The history of the village dates back to the 13th century, when it was located on the border of the regions Lower Silesia and Upper Lusatia. The castle, constructed in 1297, served as a stronghold for knights. The remains of the former medieval stronghold are still intact, most notably, a rectangular stone keep (tower) on the western side. The initial purpose of the castle was to defend the Duchy of Świdnica and Jawor, then the southwesternmost duchy of fragmented Piast-ruled Poland.

Subsequently, in the 14th century, the building changed its architectural character and purpose to serve as a manor house for wealthy nobles. Ruling aristocratic clans, like the German Rechenberg Family, greatly expanded the structure and adapted it to modern use. In the 19th century, the complex was restructured and redesigned once again. The palatial-styled fairy tale castle was located alongside a large, 80 hectare English garden. The castle was confiscated by Nazi Germany during World War II.

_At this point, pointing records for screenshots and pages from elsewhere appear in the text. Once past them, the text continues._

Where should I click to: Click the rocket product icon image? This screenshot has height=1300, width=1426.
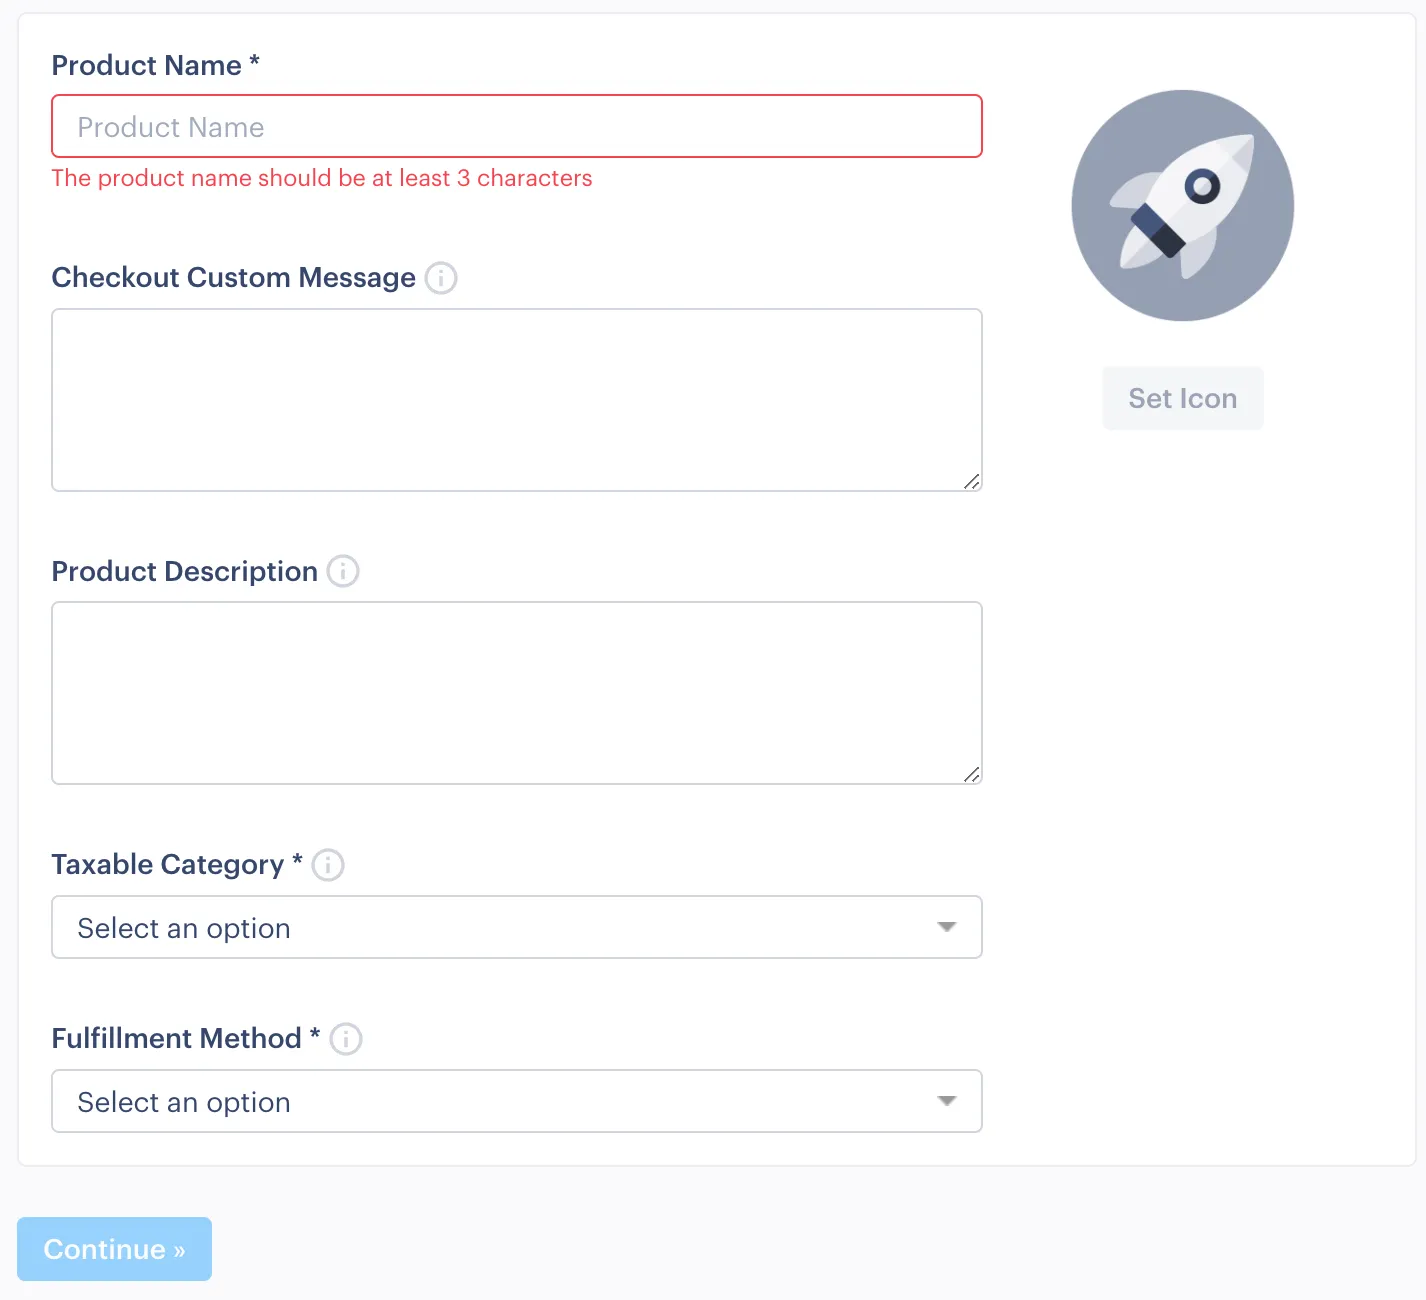coord(1182,205)
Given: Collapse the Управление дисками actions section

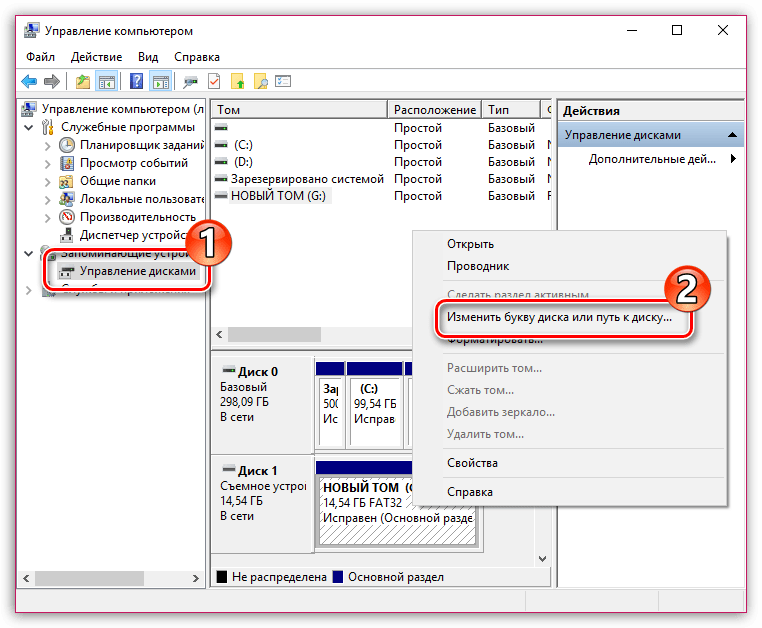Looking at the screenshot, I should pos(732,135).
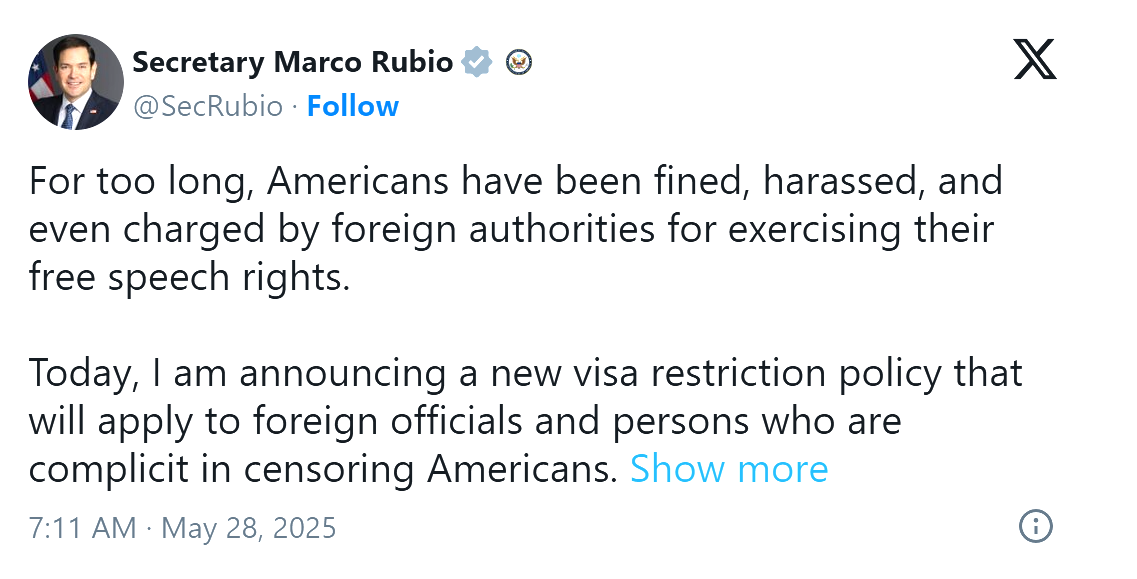Follow the @SecRubio account
The image size is (1137, 579).
353,107
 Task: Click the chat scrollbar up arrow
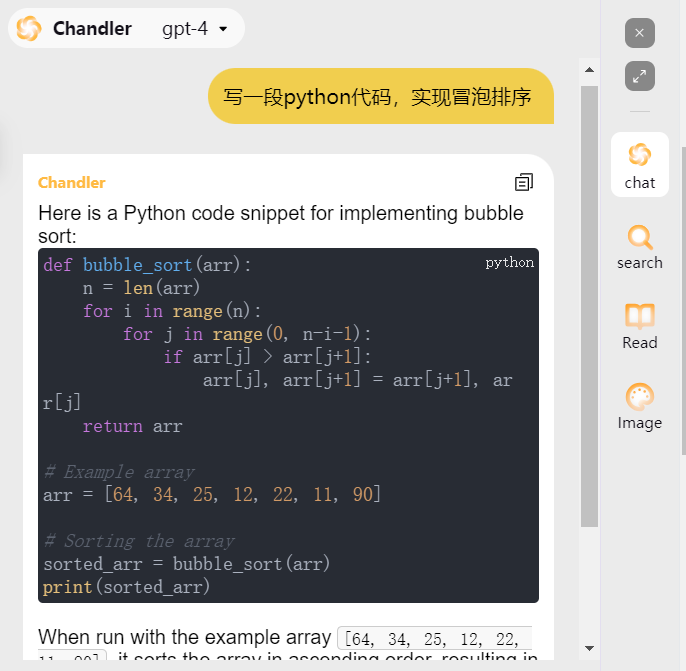[589, 71]
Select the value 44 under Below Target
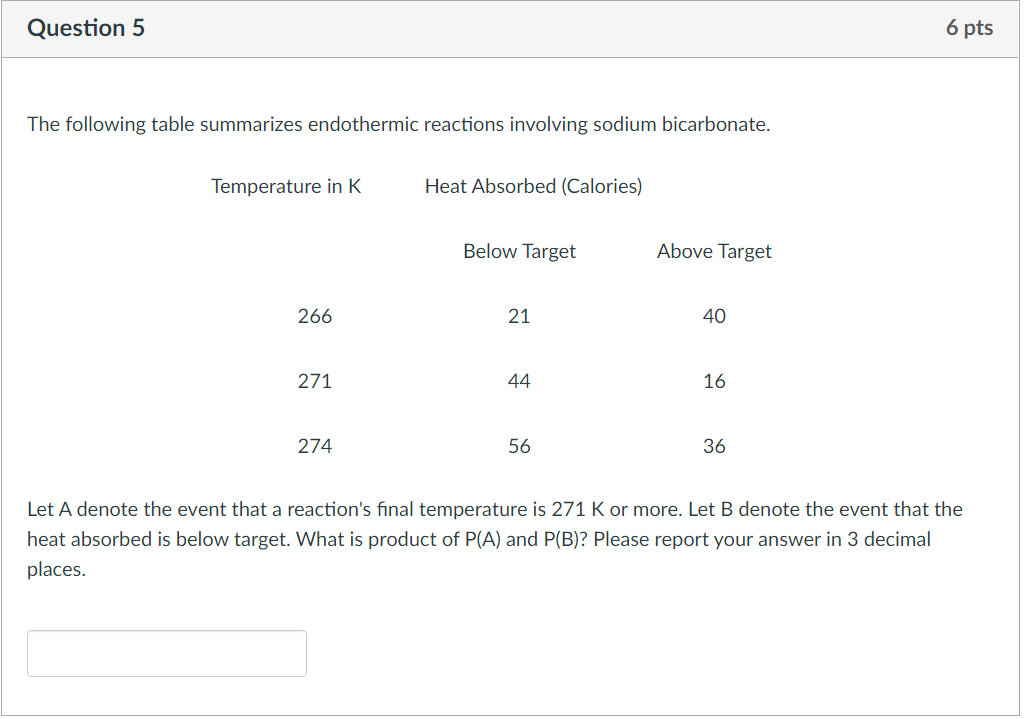The width and height of the screenshot is (1024, 719). [519, 381]
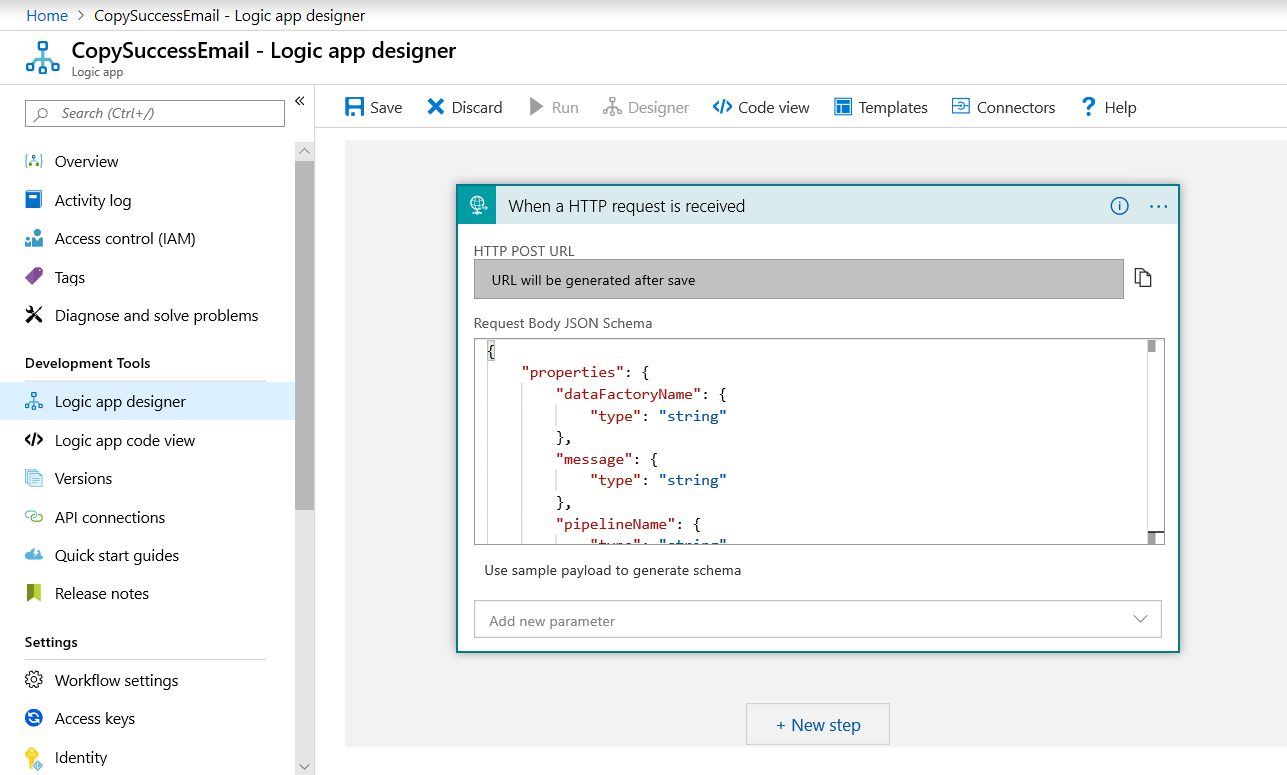Click the search box in the sidebar
1287x775 pixels.
pos(154,113)
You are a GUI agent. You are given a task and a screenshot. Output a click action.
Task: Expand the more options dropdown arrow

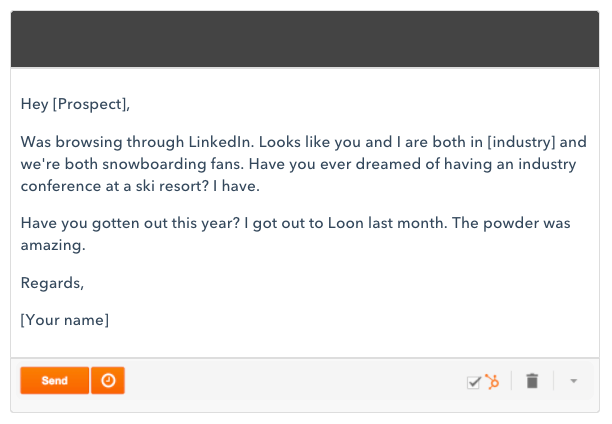[x=573, y=381]
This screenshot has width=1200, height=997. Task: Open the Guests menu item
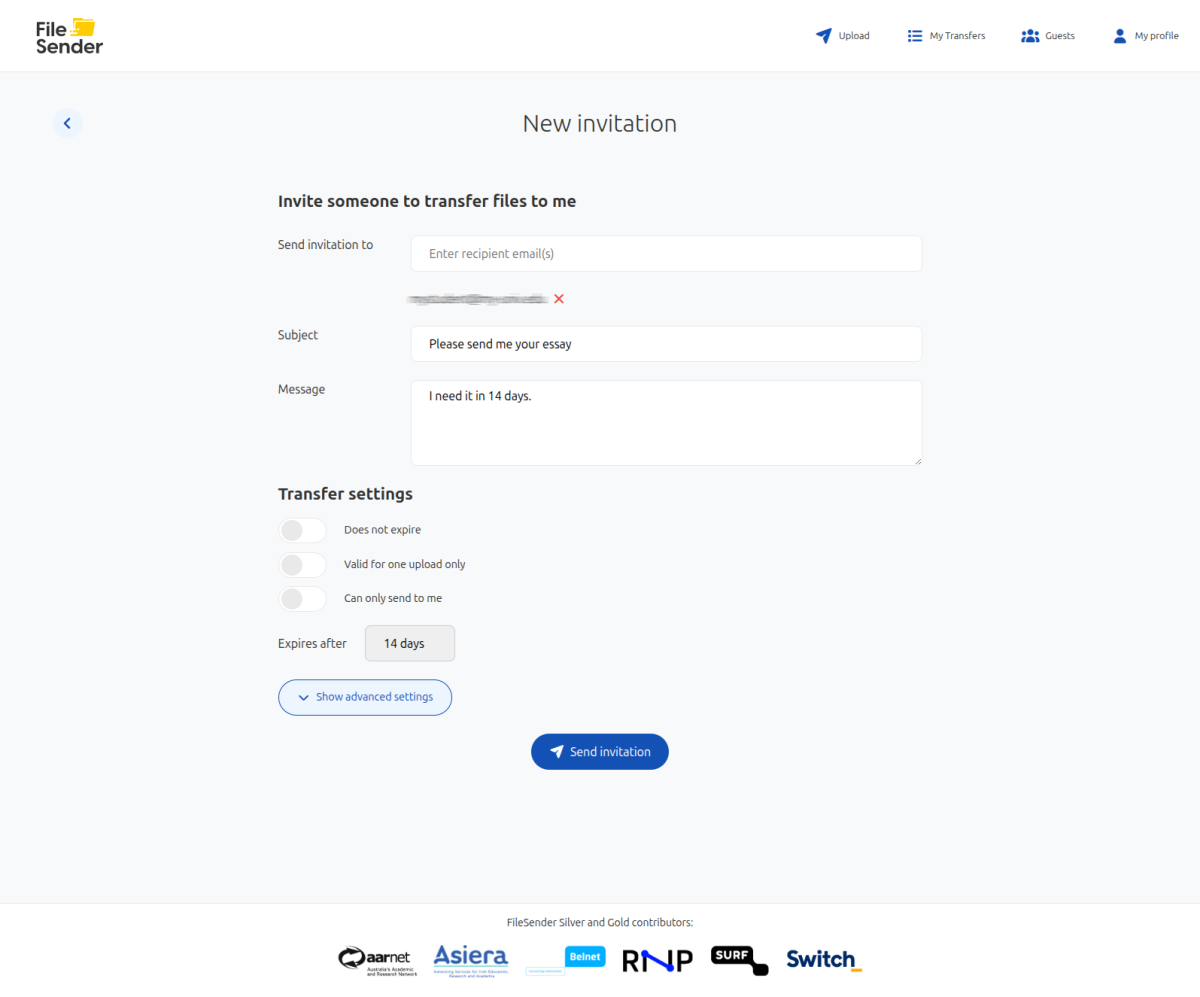click(1059, 36)
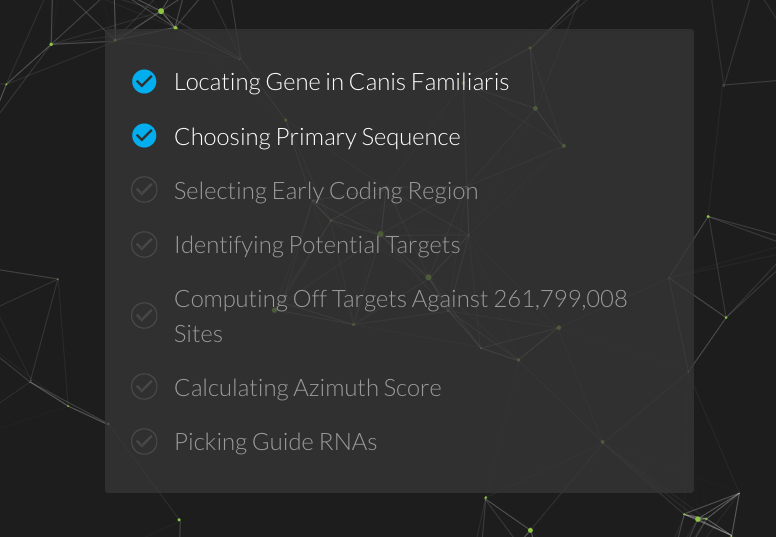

In Kliczków, Prince Friedrich of Solms-Baruth was responsible for creating, beside the traditional family mausoleum, a cemetery for his most beloved horses and pets. Nowadays, there are only two surviving tombstones from at least a dozen that once stood in the graveyard.

The overall Gothic and Renaissance Revival style of the castle make it a unique architectural gem in the region. The castle itself is a popular tourist spot in Lower Silesia.